#### Task:
Copy each of the entries below faithfully, setting aside any pictures.
---- Records provided
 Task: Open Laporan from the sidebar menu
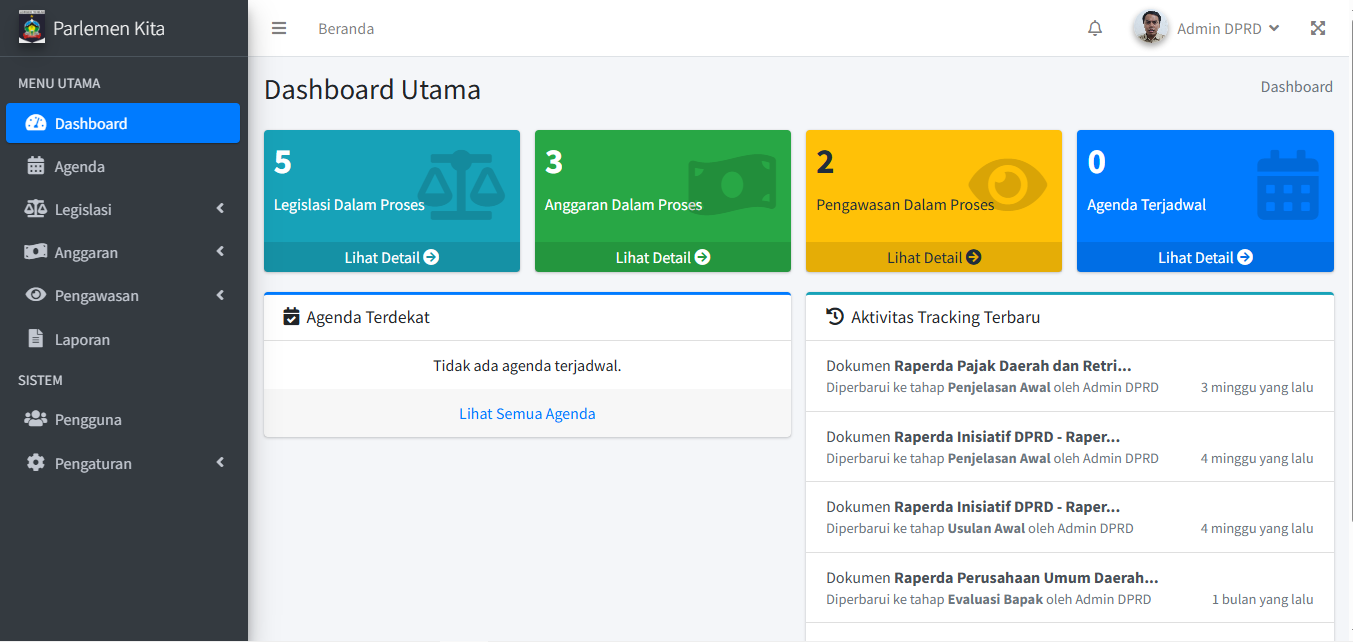coord(82,340)
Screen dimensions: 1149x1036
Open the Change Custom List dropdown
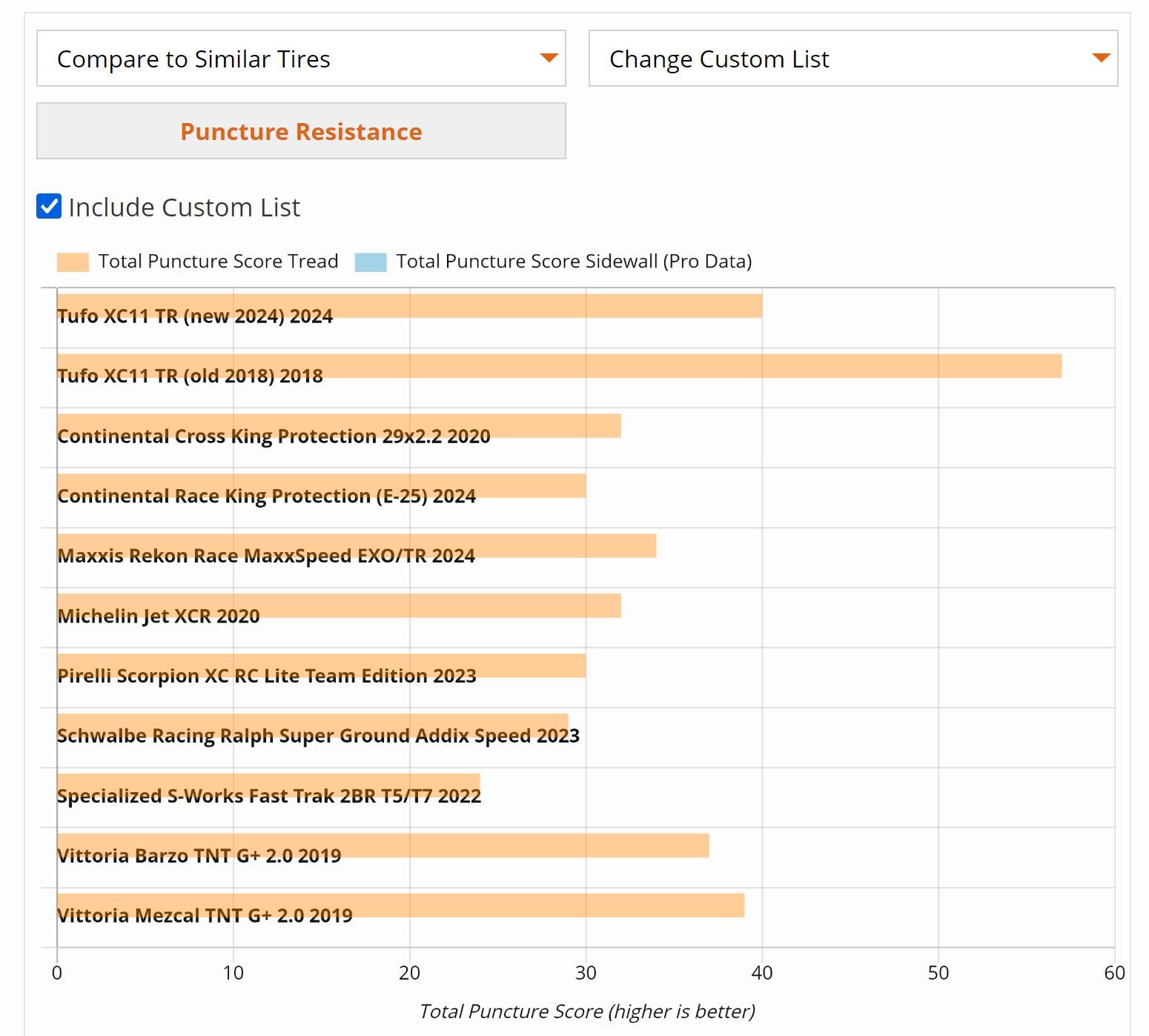click(852, 59)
--------
#### Exercise solution:
 Task: Open Laporan from the sidebar menu
coord(82,340)
Screen dimensions: 1149x1036
Open the Change Custom List dropdown
click(852, 59)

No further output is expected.